Population Health – A Strategic Challenge
One of the best parts of my job is that I have the opportunity to attend a few great conferences a year where I’m wired into issues that are impacting organizational strategy. One such conference was the Chief Strategy Officer Conference in San Francisco. This event was somewhat unique because, during one session, you’ll listen to how Electronic Arts defines their product strategy. And in the next session, you’ll hear about the future of the healthcare strategy landscape. Truly, the conference touched on every area of strategy and planning imaginable.
Given my background, anytime I can learn more about the future of healthcare delivery, I’m all ears. And I was in luck, as I had the opportunity to listen to Jerry Janis, SVP of Strategic Planning for Aurora Health, explain how he’s preparing for the future of healthcare.
The Future of Strategic Planning in Healthcare
Jerry explained that Aurora’s strategic planning efforts are no longer focused on a fee-for-service model, because the healthcare landscape is rapidly changing all around them. Healthcare organizations are now tasked with keeping every patient in their system healthier by managing them in a more direct, customized, and effective manner. In theory, this should improve patient outcomes, reduce cost, and exponentially grow a system’s population size. The problem is, the patient they’re serving today is much more dynamic than the patient of the past.
Patients today act more like a traditional consumer – Aware of all healthcare options available in the market and make their purchase decisions based on perceived value (service quality vs price). They are fickle, and healthcare strategic planners need to realize this reality or risk losing a significant percentage of the overall population they serve. After all, in a population health model, the larger the population you serve and keep healthy, the larger your reimbursement. Keeping patients happy, healthy, and engaged with your system is strategically paramount. With this in mind, the new care model is focused on quality, preventative, and timely service. But this model butts heads with the status quo of healthcare today.
Change Management and Strategic Misalignment
All strategic planning is centered around moving an organization forward, but the changes proposed by focusing on population health is a complete paradigm shift for most people in healthcare. Becker’s Hospital Review published an article that tackled the 5 principles for crafting a population health strategy. One of the principles they highlight is that insurers are attempting to move physicians toward value-based care in an integrated care model. Jerry summed up Becker’s assessment perfectly by stating that it’s “shifting the mindset from sickness into wellness.” But this can lead to strategic misalignment.
For example, most physicians are used to a fee-for-service model. This means, the more procedures they perform, the more money they receive. In a population health model though, a physician is expected to work with a patient in a preemptive manner to mitigate more costly procedures down the line. This means less procedure volume over time. Given this is quite a departure from how physicians are used to being paid, it is important to account for this misalignment in strategy formulation.

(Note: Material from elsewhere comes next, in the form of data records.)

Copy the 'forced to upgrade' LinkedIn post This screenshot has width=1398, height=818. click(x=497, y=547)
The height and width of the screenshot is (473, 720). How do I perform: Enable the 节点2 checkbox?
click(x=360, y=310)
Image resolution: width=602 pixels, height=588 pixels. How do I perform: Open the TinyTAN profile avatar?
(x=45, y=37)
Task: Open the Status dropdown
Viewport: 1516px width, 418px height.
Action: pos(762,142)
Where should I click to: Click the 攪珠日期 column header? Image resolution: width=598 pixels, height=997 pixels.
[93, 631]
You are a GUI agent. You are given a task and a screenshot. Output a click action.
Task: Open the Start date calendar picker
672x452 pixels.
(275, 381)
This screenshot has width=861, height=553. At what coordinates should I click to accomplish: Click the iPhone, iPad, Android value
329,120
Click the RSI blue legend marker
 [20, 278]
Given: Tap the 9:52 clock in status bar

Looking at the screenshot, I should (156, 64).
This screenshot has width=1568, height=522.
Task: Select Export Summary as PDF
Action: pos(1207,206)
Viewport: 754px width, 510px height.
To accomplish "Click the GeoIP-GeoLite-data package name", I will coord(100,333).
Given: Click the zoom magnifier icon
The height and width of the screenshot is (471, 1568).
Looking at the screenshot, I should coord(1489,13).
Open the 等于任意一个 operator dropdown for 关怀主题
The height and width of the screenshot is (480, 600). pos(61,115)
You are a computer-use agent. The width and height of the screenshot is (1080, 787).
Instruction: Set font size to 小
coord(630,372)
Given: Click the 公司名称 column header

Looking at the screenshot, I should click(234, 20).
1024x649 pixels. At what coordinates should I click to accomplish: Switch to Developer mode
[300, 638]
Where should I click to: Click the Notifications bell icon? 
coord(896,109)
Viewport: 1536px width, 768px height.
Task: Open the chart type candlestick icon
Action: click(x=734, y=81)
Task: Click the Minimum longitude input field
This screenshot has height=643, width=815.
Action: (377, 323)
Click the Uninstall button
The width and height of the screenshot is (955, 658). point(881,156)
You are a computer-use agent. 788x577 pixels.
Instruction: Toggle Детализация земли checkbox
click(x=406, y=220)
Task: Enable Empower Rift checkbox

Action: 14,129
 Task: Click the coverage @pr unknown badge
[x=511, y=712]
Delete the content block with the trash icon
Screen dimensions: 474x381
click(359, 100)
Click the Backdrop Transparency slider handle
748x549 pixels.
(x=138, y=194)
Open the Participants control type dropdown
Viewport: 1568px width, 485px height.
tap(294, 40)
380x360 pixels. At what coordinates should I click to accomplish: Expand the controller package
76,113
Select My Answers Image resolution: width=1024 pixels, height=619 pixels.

Strategic changes can’t occur unless you have a laser focus on strategy formulation and most importantly, execution. Since population health impacts every corner of a healthcare organization, you need to connect with large and diverse stakeholder groups. You need to clearly explain your vision to them, listen to their concerns, craft a strategy, and obtain a commitment that each group will do their part. By understanding the impact of strategic shifts on all stakeholders, like the physician use case above, you can anticipate objections, plan for them accordingly, and garner maximum stakeholder support.
Jerry said the experience he obtained in the management consulting world would help guide his organization through this population health transformation. One piece of advice that any management consultant will give you is that if you’re working hard to institute a new strategy or enact change management, you want to show that it’s having an impact. Celebrate the little change victories along the way. After all, every win (no matter how small) is a step closer to vision attainment.